*** Supplied records ***

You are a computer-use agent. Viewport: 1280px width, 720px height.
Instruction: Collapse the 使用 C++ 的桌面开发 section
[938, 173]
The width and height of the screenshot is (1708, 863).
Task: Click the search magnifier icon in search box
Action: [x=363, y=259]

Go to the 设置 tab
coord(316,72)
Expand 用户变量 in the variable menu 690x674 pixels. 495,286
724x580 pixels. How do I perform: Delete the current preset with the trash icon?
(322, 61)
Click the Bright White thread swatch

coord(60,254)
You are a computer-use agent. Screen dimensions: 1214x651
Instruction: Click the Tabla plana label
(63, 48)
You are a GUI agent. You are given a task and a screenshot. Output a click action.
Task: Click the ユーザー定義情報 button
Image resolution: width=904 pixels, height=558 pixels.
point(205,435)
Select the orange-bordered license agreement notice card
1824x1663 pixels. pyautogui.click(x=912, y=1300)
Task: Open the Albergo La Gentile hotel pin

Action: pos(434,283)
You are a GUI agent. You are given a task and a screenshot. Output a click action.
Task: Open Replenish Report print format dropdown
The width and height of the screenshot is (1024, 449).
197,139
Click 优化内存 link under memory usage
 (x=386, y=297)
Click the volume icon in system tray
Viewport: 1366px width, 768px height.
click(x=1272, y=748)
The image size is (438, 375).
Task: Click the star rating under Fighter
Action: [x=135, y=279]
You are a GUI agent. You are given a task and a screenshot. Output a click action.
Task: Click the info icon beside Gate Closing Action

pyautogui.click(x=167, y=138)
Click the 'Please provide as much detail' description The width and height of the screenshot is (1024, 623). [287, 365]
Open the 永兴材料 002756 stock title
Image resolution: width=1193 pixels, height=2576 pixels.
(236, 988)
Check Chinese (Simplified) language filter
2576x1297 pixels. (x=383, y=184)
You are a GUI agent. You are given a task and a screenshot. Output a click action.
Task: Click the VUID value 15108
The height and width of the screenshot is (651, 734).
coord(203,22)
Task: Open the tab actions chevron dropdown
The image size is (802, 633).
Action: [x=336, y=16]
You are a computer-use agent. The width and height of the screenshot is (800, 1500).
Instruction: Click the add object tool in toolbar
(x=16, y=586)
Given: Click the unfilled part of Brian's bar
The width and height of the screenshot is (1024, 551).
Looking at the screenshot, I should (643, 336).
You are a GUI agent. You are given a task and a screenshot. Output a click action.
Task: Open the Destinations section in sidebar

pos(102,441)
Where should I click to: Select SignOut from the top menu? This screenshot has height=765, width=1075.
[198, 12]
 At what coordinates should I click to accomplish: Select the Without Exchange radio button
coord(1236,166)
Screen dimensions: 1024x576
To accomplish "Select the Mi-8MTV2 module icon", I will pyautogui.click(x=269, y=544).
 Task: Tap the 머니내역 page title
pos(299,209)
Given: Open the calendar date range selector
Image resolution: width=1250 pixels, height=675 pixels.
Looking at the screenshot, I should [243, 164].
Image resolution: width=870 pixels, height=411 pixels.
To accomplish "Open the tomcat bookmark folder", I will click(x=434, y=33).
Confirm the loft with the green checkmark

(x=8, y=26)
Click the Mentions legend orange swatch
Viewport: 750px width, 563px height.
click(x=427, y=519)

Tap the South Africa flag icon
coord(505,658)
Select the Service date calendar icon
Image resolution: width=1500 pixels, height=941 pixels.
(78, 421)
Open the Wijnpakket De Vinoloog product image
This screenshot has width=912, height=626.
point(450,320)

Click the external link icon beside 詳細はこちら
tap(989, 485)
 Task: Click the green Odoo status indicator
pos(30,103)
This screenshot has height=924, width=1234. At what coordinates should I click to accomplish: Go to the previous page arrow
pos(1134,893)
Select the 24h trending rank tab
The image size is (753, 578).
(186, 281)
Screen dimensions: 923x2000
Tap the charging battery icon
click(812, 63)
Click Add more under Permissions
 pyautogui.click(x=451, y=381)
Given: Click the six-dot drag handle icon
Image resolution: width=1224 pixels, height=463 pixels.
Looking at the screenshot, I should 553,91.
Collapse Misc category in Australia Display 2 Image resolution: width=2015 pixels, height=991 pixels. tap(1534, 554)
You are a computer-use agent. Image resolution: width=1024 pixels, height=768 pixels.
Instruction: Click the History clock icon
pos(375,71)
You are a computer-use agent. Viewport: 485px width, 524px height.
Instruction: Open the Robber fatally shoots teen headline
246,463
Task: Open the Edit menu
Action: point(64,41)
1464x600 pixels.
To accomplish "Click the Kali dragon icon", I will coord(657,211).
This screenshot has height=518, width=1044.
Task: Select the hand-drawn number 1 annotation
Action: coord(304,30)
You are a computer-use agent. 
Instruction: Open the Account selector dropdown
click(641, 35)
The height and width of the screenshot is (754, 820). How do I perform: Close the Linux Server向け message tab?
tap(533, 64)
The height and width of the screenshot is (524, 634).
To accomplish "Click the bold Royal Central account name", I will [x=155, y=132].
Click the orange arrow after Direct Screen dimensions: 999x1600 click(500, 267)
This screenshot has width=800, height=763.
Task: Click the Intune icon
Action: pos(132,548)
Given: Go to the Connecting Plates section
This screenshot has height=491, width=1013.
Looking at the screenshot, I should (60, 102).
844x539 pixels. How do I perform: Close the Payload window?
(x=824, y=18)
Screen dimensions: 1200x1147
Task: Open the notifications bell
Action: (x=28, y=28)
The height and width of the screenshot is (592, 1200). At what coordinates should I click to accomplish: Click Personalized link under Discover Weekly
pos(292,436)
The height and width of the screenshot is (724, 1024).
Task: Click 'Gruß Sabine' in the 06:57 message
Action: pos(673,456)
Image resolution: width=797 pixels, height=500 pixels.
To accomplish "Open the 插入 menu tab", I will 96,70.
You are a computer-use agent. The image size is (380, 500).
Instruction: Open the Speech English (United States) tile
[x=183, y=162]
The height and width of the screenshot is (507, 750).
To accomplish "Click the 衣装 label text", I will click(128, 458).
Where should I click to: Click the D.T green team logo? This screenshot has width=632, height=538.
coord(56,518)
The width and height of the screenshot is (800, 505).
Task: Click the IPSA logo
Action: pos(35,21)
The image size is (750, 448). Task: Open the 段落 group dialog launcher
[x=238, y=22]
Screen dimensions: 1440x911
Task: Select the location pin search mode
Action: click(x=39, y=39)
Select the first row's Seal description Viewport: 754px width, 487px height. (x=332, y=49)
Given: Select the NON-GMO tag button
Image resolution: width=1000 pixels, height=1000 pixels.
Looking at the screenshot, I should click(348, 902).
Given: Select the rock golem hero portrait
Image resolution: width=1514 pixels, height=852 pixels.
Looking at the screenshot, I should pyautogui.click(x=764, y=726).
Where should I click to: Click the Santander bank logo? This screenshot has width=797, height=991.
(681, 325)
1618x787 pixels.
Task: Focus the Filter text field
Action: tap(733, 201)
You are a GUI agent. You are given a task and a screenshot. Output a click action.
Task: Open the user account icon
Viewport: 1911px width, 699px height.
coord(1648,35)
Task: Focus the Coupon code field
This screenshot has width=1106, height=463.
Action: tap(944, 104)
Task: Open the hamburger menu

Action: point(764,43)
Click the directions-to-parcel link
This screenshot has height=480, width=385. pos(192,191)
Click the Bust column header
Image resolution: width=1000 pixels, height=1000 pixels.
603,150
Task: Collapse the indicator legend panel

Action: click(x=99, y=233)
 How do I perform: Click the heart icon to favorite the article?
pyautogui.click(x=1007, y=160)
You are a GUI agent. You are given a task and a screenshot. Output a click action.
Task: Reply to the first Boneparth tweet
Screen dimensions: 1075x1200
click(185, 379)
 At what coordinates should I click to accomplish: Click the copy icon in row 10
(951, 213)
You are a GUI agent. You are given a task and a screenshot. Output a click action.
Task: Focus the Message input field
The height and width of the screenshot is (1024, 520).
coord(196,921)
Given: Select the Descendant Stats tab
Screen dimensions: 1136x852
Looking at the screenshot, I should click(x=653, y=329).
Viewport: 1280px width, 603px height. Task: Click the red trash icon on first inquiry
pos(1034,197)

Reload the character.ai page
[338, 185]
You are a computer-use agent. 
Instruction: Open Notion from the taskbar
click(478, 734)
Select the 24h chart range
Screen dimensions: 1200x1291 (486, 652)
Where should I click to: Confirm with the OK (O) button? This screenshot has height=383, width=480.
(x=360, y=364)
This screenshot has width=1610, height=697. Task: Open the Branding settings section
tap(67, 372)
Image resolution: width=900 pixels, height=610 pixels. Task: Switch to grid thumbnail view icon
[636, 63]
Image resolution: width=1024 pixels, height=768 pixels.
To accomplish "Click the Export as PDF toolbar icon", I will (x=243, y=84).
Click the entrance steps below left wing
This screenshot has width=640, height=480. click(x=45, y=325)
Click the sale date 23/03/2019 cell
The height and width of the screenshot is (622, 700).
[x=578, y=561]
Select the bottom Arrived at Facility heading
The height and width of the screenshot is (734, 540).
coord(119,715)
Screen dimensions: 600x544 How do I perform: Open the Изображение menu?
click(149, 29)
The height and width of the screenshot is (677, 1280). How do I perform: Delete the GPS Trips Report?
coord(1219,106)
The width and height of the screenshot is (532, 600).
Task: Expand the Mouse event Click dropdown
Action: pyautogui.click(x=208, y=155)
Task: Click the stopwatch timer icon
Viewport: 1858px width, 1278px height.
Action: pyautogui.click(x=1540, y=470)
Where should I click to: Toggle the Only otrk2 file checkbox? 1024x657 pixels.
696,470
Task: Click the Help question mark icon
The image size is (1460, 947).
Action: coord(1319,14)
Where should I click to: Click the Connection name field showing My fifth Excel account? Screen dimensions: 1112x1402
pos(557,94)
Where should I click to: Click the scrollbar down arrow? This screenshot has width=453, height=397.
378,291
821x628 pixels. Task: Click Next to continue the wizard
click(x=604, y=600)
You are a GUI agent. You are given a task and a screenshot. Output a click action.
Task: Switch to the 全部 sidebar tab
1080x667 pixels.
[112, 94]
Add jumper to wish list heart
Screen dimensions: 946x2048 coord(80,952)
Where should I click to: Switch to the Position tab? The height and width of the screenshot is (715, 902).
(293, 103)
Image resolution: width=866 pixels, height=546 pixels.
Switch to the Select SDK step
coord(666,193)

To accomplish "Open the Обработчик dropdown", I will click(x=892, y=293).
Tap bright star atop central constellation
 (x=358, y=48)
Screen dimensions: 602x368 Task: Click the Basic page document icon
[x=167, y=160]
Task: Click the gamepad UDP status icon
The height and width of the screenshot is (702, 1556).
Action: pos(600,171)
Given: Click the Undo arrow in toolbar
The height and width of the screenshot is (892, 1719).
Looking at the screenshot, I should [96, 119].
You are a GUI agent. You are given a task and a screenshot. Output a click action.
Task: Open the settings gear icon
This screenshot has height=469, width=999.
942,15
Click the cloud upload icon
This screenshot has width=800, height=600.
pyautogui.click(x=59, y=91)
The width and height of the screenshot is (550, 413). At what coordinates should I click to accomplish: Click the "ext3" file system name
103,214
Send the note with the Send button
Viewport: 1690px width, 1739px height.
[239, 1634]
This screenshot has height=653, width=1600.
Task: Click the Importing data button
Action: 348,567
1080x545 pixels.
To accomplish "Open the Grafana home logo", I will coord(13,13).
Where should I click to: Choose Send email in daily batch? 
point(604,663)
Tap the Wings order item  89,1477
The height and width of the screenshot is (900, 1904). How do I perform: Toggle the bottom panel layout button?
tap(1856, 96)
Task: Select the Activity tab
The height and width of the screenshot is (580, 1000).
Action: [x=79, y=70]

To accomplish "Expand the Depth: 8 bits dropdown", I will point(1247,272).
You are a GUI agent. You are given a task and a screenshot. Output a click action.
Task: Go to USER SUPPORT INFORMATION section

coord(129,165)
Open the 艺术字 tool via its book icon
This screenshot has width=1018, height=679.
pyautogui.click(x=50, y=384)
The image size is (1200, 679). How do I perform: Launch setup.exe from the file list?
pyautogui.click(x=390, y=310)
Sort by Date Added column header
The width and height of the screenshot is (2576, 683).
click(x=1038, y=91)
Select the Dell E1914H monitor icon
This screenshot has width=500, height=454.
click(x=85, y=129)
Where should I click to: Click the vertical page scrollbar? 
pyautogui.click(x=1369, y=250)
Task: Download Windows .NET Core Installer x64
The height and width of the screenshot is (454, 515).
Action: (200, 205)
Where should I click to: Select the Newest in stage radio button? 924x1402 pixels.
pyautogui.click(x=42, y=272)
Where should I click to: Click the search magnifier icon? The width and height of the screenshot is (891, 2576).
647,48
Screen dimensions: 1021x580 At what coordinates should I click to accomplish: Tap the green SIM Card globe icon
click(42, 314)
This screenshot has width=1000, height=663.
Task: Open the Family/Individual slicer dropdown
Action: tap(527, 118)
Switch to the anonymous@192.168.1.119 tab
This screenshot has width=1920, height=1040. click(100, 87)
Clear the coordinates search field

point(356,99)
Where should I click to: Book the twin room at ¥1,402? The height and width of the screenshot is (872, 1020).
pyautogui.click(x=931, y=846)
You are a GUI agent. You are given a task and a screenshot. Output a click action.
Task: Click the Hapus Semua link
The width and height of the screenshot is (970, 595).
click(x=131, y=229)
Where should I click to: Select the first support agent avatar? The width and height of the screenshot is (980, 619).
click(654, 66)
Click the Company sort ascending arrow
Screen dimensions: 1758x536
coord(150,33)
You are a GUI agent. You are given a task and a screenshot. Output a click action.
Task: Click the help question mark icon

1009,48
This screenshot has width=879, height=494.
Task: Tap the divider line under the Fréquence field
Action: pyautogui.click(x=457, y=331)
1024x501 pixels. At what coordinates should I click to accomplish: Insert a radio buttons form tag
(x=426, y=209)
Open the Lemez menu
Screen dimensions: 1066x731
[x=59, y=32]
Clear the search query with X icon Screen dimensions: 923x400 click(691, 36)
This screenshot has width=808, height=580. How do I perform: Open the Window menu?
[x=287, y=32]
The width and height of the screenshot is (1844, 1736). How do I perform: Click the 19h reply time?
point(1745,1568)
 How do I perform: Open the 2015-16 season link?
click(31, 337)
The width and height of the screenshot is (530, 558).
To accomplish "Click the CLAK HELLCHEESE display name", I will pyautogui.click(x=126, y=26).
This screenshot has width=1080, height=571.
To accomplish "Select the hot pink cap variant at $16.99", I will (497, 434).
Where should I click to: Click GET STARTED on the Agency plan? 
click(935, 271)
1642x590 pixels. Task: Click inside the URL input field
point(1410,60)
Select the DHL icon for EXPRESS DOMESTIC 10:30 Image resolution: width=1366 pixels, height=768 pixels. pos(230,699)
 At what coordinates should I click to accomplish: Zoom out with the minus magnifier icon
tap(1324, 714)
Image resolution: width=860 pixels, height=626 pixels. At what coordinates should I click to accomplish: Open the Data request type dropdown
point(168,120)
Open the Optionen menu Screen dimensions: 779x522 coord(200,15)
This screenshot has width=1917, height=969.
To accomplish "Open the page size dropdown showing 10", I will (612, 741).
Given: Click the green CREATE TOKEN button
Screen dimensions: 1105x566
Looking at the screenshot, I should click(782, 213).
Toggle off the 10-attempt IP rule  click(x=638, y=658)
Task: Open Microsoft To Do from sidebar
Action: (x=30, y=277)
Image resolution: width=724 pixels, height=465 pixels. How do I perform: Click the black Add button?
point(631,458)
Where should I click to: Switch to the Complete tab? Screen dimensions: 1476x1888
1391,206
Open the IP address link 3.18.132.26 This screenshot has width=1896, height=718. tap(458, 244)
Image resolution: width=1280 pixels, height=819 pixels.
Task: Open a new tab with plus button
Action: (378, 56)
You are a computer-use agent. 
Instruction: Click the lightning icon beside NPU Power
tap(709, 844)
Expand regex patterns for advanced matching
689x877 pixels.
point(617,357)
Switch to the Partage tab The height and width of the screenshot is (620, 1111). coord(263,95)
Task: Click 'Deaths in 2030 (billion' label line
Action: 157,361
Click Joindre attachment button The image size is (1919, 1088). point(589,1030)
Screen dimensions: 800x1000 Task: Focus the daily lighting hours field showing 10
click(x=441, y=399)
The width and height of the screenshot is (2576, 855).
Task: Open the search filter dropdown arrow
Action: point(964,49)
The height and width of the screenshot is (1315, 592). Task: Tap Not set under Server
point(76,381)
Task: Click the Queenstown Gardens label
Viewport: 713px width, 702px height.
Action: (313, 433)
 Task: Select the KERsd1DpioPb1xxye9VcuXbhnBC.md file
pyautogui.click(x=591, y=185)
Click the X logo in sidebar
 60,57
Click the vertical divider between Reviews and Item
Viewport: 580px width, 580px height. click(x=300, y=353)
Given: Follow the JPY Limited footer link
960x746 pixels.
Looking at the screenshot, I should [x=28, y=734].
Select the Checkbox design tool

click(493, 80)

*** End of Supplied records ***

Return every line above that contains the word "computer".

You are a computer-use agent. Viewport: 1280px width, 720px height.
You are a computer-use agent. Screen dimensions: 1214x651
You are a computer-use agent. The width and height of the screenshot is (800, 1500).
You are a computer-use agent. Image resolution: width=1024 pixels, height=768 pixels.
You are a computer-use agent. Viewport: 485px width, 524px height.
You are a computer-use agent. 
You are a computer-use agent. The image size is (380, 500).
You are a computer-use agent. 
You are a computer-use agent. 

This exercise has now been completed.